One prominent lawyer in Hyderabad explained to me how land ownership, the single most important issue against the formation of Telangana, plays out. In the last several years, large areas of prime public land in Hyderabad—the Jagir land (the land once given away by Nizam to his military officers, and acquired back by the state), the Wakf board land (the land once given to and now administered by Muslim community leaders), Inam land (land given for the landless tillers), ceiling land (land taken over by the government as per ceiling acts) and direct government land (government owned land)—have been ‘regularised’ without proper legal process in the name of ‘growth’ and ‘investment.’ And if there is a thorough investigation, the lawyer says, it will be devastating for many politicians and businessmen. (I thought it best that this lawyer, who defended such a case from the Malkajigiri area in Hyderabad, go unnamed with Hyderabad’s currently charged political climate). But his points illustrate how the powerful interests of local politicians and businessmen can first deny, then delay the 40-year-old movement.
This resistance isn’t unique to Telangana. For every demand for a separate state in the country, a powerful local lobby backed by money and influence is working against it.
The third kind of resistance is the quietly spoken claims of cultural and nationalistic supremacy of the dominant culture. This manifests itself in statements like, ‘The Nepalis should go to Nepal, and the Adibasis should go to Jharkhand,’ and characterising the Gorkhas as ‘the uncultured, uneducated hill people,’ The people of Gorkhaland, north of Bengal, have for decades endured comments of a similar nature. These slights, along with gross underdevelopment, have often made them feel like second-class citizens. They are frequently asked, for example, why they just can’t speak Bengali. They call this Bengali chauvinism. It’s a loaded word, to be sure, but there is clearly a sense of national and cultural supremacy that the Gorkhas feel in their interaction with the Bengali Bhadralok, the Bangla-speaking upper caste Brahmins and Kayasthas. The dominant communities, in this case, Bengalis, historically had much greater representation in Kolkata and New Delhi, and the ethnic minorities like Gorkhas and Kamtapuris have found it hard to withstand the cultural hegemony of the dominant group.

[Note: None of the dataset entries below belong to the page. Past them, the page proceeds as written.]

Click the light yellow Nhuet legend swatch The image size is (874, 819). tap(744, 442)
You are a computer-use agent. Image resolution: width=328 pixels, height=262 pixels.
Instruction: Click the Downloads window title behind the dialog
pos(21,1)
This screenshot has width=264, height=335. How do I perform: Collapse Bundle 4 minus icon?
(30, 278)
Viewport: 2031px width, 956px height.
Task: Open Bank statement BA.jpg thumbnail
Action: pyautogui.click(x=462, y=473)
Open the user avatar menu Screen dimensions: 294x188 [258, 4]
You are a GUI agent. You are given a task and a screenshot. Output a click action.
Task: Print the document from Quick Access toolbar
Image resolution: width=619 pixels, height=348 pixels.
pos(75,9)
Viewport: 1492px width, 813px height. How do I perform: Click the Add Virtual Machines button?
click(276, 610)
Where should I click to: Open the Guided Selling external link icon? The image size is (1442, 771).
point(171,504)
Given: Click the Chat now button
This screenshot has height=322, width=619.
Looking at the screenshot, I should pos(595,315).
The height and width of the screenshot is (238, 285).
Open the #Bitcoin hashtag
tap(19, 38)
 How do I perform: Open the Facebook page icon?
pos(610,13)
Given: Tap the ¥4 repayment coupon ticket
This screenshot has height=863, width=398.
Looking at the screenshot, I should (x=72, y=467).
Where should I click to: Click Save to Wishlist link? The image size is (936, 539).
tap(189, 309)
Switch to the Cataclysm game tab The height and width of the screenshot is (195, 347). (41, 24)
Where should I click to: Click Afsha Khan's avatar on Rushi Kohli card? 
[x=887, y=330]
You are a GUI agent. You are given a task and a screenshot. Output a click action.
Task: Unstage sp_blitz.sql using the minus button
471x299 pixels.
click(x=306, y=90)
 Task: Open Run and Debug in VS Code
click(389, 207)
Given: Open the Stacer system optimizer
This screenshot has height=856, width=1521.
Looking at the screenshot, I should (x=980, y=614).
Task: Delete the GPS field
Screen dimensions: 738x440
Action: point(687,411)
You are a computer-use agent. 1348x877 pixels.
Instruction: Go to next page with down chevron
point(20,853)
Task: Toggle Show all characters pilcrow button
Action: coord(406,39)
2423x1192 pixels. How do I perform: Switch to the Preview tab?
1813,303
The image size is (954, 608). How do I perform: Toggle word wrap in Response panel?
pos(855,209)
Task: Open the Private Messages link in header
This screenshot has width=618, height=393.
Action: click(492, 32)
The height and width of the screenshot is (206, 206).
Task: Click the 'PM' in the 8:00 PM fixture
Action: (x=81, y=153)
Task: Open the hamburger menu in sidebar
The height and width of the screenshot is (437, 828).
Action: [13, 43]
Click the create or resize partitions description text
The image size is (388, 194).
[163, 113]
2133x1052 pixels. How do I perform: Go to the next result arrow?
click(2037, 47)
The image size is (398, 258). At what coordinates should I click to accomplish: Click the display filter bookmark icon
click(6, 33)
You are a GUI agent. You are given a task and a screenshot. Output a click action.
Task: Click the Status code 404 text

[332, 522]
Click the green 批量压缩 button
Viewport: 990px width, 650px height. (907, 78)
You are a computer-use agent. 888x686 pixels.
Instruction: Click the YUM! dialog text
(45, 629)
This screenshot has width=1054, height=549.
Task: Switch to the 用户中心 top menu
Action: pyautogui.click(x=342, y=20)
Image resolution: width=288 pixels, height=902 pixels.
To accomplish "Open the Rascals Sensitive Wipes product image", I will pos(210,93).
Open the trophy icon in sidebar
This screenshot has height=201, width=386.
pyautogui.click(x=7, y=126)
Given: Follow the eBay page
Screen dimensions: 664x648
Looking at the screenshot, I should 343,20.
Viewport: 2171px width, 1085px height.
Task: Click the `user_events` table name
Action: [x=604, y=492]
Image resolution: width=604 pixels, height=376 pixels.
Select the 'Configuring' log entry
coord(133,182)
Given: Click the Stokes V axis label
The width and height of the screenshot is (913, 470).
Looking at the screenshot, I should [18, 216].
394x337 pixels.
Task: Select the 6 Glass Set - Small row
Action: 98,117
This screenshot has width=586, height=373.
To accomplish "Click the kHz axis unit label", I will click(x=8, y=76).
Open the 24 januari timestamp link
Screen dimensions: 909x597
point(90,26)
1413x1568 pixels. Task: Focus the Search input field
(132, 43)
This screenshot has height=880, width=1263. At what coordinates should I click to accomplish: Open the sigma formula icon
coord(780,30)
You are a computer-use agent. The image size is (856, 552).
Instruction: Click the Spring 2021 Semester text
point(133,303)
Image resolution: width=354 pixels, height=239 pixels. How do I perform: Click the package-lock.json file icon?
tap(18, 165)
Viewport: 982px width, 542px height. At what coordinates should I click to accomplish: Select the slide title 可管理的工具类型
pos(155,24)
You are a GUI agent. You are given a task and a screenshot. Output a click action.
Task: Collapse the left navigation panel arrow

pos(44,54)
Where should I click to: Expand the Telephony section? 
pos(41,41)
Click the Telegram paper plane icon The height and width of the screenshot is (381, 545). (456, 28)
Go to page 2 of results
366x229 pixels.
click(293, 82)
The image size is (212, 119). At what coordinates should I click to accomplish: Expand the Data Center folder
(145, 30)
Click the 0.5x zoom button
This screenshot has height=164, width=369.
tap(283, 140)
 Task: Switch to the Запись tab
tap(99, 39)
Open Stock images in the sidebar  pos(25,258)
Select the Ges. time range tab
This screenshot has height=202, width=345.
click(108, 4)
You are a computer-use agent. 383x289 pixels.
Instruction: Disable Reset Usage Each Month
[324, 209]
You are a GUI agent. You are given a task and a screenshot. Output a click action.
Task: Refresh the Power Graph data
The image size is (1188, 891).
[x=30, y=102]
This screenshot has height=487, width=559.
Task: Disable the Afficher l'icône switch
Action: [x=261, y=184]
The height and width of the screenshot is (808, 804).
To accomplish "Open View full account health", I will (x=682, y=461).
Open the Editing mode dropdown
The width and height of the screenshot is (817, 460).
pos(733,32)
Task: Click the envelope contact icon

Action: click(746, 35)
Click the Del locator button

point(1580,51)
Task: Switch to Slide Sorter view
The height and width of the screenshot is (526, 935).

Such is the sociology of resistance against state formation demands. So from Lord Curzon’s India to today’s, the formation of smaller federal units remains a very difficult political task. But after how many more years of lopsided development, and at the cost of how many more lives, will the question of federalism be settled in India? I don’t know. But I know one thing: most of these demands are footed on meritorious democratic grounds. In order to properly address these questions, we need to shift the discussion from one which makes the rich and the powerful feel comfortable to one that addresses the fundamental disparities in social justice and resource allocation.